In this cohort, only 12 (3.6%) cases had multiple BCCs which is generally much less than reported by other studies [31, 32]. Multiple BCC is possibly linked to a number of risk factors including age, skin phototype (1 & 2), intermittent sun exposure and sunburns, history of radiotherapy, larger tumor size, truncal tumor, genetic factors, and geography of area especially high latitude [32, 33]. In this cohort, darker skin phototypes (3 & 4) are the most common, truncal BCCs were only seen in 9 patients (2.7%), the pattern of sunlight exposure is nonburning, non of these patients had prior radiotherapy treatment, and the geography of north Jordan is towards low altitude (620 meters). These factors could explain the low number of patients having multiple BCCs.

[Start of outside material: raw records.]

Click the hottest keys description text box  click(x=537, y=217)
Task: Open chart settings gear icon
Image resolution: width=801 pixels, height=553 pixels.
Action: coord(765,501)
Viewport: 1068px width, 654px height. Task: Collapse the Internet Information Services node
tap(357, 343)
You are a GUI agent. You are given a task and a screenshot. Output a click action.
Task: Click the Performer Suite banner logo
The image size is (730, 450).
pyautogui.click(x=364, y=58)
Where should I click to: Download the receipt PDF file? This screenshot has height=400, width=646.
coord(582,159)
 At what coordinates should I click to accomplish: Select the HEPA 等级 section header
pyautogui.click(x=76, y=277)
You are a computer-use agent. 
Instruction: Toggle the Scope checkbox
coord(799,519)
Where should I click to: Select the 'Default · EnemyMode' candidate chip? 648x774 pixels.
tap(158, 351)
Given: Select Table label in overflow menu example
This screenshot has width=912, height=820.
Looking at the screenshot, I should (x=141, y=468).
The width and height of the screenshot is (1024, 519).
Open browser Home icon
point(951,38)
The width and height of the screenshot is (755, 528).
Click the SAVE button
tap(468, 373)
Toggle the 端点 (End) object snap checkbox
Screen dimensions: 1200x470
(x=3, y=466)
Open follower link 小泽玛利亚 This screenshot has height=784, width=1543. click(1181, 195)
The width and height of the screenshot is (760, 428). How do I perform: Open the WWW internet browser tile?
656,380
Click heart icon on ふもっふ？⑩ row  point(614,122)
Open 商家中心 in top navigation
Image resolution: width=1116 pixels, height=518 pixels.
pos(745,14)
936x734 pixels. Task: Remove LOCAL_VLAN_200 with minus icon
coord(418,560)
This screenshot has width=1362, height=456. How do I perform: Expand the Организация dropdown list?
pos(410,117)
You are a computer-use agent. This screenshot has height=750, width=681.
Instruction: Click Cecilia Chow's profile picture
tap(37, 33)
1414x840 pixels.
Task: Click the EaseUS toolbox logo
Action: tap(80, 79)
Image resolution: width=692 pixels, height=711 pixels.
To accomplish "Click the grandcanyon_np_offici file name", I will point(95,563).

BCC in this population with darker skin color is much less common than in populations with fair skin color. The number of new cases did not change significantly over the past 15 years. Males are more affected and tend to be younger than females at time of diagnosis. Face is the most common site involved especially nose, cheeks, and eyelids. The darker skin color, type of clothing, and pattern of sunlight exposure are likely to explain the lower number of BCC cases and location distribution of BCC in this population.
The data used to support the findings of this study are available from the corresponding author upon request.
Conflicts of Interest
The authors declare that they have no conflicts of interest.